Председатель. – Все то, чему вы не были свидетелем, мы установим иными данными; но вы скажите, как отражалось у вас усиление влияния Распутина, в связи с усилением его влияния на императрицу?

Дубенский. – По мнению многих, даже всех, до июня прошлого года, когда императрица почти не бывала у нас в ставке, влияние ее было невелико, но с июня прошлого года, говорят, ее значение сильно возросло. Я знаю, что противником поездок императрицы в ставку был Фредерикс, это он мне сам высказывал: «Я всегда говорил, что не нужно, чтобы императрица была в ставке». Про Распутина он говорил: «Скажите, а Распутин, скверная личность, – о нем много говорят?» Я знаю (не от него, конечно, а от других), что он говорил потом и государю и императрице, что быть в ставке ей не следует.

Председатель. – Как окружающие относились к этим поездкам в ставку? Было ли это естественное желание жены видеть мужа, по мотивам личного свойства совершавшей поездки, или окружавшие вас лица ставили это в связь с какими-нибудь моментами государственной жизни, с влиянием этого негодного человека, о котором не может быть двух мнений?

Дубенский. – Мое личное впечатление, и по разговорам с товарищами, было таково (но это область слухов), что когда императрица приезжала, государь совершенно уединялся, они завтракали, и после завтрака он целый день проводил с ней. Говорят, что в это время, именно с июня прошлого года, с ней приезжала Вырубова, говорят…

Председатель. – То-есть это уже не говорят, это вы видели.
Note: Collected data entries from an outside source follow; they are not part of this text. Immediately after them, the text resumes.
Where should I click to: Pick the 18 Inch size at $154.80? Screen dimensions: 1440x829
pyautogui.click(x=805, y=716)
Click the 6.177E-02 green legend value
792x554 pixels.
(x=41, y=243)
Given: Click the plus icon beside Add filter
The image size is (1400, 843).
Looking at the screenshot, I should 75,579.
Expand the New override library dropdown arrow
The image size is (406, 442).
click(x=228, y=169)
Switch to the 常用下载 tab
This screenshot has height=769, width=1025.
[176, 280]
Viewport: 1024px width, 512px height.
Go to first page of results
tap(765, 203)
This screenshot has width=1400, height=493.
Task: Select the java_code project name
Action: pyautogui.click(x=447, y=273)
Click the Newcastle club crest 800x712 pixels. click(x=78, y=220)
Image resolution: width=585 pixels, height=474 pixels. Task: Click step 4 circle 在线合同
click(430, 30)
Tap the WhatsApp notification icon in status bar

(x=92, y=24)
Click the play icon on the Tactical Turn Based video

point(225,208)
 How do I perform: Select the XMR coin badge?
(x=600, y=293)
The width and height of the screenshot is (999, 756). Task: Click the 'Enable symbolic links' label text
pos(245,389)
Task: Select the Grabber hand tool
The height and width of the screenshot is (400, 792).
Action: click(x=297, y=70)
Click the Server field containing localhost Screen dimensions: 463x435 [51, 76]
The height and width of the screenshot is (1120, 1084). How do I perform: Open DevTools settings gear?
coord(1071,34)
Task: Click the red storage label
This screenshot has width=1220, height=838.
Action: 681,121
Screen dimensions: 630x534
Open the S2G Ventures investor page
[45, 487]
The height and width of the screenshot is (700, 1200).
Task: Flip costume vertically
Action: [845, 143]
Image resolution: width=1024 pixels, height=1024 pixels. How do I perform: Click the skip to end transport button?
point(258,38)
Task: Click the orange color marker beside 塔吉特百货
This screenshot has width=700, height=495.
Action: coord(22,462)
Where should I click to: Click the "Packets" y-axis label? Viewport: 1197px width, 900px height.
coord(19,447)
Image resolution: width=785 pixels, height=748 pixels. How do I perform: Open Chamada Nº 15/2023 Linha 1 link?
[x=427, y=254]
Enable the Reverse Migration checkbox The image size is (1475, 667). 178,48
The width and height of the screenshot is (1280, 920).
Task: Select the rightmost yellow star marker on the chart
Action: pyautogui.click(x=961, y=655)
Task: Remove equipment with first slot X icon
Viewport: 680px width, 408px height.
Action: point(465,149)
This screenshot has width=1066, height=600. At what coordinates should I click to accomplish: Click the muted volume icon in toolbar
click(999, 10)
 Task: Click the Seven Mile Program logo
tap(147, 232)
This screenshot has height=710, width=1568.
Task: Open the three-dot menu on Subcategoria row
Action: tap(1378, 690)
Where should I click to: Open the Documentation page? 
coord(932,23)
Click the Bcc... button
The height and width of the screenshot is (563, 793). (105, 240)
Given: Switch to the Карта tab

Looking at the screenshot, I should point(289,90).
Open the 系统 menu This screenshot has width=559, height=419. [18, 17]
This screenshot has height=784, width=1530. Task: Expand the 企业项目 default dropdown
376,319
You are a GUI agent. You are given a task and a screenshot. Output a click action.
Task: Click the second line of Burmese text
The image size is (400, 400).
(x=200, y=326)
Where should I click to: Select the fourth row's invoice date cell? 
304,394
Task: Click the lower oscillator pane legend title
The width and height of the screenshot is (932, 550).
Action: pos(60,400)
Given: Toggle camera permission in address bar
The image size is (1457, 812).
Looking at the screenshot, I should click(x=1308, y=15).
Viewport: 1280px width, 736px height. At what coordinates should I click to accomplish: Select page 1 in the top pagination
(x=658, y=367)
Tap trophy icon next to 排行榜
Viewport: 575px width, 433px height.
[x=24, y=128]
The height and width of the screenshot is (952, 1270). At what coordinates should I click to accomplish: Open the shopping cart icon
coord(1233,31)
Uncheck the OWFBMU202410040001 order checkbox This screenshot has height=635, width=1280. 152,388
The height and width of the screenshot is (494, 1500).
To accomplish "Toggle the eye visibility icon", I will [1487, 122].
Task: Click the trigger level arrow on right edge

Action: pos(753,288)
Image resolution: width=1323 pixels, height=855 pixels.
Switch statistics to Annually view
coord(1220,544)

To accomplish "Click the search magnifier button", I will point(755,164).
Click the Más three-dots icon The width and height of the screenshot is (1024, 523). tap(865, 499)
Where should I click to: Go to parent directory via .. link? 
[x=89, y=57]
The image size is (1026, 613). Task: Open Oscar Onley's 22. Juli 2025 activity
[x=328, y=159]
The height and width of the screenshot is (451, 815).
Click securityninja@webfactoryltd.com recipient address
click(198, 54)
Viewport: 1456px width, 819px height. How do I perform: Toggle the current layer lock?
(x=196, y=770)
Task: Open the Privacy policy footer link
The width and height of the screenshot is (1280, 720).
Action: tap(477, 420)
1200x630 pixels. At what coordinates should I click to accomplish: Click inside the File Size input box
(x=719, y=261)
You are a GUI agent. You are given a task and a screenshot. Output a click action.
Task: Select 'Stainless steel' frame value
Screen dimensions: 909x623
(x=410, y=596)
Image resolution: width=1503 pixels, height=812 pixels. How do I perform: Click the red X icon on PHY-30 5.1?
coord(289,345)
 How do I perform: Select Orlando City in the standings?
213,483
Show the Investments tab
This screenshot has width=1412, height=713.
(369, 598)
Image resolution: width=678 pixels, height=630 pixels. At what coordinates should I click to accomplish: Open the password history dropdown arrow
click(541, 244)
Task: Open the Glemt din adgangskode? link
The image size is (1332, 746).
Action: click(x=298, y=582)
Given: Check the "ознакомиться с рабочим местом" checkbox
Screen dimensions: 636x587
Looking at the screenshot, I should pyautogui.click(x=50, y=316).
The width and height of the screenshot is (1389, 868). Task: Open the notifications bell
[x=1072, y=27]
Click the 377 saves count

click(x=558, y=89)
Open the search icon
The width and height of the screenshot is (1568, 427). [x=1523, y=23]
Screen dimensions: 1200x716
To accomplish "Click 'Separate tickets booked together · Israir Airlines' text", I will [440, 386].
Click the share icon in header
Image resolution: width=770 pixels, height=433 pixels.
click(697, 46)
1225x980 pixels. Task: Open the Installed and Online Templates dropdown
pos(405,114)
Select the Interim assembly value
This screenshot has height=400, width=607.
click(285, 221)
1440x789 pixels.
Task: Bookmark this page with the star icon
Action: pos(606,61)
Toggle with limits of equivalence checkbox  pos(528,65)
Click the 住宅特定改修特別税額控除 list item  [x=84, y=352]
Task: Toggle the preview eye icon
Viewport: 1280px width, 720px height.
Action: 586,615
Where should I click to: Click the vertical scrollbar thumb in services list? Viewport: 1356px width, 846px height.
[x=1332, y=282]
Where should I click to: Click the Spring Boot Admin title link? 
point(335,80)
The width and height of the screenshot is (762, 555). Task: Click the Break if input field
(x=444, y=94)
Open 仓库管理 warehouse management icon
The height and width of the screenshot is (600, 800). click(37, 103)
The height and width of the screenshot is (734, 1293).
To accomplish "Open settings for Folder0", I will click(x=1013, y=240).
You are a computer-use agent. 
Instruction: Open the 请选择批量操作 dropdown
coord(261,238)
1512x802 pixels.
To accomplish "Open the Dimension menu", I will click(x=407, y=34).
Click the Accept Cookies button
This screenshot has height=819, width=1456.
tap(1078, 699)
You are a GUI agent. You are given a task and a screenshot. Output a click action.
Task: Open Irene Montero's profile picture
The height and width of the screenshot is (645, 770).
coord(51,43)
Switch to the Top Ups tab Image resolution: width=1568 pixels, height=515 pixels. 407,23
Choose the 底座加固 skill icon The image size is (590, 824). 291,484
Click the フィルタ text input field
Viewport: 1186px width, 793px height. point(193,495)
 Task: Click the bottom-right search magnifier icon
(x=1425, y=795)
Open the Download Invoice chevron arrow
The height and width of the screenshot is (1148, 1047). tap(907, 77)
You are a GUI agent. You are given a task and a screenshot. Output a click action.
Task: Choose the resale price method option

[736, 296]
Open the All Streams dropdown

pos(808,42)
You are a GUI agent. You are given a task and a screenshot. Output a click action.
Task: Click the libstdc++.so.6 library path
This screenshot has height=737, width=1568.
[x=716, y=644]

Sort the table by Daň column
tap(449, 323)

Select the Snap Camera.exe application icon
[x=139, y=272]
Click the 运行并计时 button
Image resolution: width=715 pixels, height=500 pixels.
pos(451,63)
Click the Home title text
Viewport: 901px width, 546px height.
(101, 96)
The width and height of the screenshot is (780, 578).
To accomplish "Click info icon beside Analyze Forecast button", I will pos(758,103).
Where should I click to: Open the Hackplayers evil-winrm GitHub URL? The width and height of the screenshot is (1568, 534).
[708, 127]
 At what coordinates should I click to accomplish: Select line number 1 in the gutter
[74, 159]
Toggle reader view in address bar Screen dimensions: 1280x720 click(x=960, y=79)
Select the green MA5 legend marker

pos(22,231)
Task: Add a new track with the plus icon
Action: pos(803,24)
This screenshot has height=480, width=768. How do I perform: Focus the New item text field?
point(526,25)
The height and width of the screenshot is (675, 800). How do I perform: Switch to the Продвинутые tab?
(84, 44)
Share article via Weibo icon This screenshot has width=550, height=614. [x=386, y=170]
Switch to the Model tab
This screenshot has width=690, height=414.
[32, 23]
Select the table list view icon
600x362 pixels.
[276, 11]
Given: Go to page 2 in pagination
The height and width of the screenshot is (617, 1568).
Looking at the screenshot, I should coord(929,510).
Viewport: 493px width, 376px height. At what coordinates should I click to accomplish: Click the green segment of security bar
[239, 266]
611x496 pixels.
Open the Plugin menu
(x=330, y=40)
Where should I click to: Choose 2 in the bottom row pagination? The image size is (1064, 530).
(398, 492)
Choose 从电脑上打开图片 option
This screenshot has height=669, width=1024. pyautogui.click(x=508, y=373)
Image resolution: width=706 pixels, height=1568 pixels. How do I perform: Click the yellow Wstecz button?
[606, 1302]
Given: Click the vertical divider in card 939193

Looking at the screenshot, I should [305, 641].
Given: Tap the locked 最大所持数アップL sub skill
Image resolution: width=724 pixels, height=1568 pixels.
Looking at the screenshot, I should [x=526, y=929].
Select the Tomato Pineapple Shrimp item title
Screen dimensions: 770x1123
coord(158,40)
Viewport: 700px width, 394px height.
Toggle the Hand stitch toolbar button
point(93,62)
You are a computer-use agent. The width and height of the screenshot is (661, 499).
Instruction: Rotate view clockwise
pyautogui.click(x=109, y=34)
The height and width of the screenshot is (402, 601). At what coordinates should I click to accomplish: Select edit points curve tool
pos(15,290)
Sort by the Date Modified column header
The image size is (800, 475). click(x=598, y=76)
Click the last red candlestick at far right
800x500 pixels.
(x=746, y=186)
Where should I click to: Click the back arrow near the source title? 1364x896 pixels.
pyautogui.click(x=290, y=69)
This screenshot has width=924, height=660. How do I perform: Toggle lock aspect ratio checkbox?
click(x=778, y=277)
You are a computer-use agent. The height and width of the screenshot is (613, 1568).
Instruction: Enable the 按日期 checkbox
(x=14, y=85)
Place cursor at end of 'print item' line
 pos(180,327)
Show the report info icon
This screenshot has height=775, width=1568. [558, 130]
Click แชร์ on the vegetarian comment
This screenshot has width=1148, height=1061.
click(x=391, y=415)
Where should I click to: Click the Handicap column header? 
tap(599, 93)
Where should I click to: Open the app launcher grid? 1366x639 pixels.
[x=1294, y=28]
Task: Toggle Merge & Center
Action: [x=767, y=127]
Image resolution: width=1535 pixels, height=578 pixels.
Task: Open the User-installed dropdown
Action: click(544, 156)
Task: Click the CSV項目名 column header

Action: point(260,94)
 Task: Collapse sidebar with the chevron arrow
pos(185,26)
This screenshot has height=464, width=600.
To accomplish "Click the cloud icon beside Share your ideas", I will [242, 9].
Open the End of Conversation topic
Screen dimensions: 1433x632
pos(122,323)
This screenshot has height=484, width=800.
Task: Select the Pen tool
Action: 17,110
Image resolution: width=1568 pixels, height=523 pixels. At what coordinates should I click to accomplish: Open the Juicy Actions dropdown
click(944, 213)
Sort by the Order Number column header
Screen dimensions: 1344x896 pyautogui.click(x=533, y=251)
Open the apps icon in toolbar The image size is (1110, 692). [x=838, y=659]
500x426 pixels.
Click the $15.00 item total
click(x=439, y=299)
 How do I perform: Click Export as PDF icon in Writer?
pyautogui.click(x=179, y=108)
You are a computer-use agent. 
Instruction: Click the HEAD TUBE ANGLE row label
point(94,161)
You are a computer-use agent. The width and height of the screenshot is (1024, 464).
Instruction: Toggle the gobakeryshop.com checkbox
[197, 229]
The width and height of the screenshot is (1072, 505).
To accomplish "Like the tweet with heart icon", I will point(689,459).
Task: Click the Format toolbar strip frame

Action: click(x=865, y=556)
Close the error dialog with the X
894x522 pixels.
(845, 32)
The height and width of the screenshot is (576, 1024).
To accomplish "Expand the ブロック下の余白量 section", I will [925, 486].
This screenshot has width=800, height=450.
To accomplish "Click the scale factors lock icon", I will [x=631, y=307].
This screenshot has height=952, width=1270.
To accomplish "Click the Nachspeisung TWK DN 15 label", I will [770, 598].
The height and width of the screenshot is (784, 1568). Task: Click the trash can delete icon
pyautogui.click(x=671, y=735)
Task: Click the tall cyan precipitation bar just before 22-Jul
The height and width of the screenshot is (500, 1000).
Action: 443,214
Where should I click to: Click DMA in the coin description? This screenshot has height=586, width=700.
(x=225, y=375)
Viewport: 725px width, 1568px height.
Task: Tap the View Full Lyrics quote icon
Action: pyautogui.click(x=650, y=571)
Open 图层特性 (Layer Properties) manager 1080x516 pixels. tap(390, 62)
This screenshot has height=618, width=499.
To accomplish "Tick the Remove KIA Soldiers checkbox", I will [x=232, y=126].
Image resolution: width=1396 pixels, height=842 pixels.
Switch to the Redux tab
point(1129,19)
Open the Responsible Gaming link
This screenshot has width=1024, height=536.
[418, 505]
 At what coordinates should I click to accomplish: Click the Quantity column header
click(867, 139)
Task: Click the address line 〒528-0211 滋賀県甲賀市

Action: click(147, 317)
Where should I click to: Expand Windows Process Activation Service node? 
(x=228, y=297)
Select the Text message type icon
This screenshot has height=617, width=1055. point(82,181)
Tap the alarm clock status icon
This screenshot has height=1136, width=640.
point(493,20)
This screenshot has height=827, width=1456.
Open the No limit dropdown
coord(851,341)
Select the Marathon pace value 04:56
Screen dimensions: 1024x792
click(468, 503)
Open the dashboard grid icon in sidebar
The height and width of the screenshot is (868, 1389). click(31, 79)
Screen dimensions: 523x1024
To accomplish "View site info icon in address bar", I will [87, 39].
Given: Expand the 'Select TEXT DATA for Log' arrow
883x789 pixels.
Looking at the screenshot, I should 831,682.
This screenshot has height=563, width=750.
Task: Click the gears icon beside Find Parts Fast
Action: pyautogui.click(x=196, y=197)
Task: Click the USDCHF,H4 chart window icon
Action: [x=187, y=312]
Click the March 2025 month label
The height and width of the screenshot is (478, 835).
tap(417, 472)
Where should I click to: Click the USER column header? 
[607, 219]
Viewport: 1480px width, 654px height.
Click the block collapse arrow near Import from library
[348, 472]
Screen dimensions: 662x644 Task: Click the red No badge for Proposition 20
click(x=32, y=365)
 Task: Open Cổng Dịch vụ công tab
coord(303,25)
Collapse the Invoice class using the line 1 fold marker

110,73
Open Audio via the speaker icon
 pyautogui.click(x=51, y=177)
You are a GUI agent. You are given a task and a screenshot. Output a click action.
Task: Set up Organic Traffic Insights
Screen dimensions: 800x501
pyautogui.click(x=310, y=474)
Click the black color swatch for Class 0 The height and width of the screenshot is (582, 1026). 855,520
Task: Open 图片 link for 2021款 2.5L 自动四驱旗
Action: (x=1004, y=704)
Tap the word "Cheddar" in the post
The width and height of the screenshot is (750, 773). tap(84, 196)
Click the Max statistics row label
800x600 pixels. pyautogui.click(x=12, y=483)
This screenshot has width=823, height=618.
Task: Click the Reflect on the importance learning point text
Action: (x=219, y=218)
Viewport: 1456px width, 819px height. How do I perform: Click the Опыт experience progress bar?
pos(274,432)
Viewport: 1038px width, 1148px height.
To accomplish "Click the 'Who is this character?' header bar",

Дубенский. – Да, это я сам видел. И будто бы к этому времени подготовлялись разные назначения. Между нами говорили, что вот приехала, и опять будут назначены разные лица, и, кажется, это действительно совпало. Помню очень хорошо, как в прошлом году приехал Протопопов, я хорошо помню, это было 3 июня. Я его немного знал, помню даже его фразу перед посещением государя, как он прошел в кабинет, а потом подходит ко мне и говорит: «У меня пульс был 120, а теперь 70». Я говорю: «Почему же?» А он говорит: «Я так волновался перед тем, как идти к государю, а теперь успокоился». Когда случилось это свидание, стали говорить, что это неспроста, что, вероятно, Протопопов получит назначение, но опять-таки говорили, что его рекомендует Родзянко, затем, что он проходит через Распутина, и тут опять сплетни.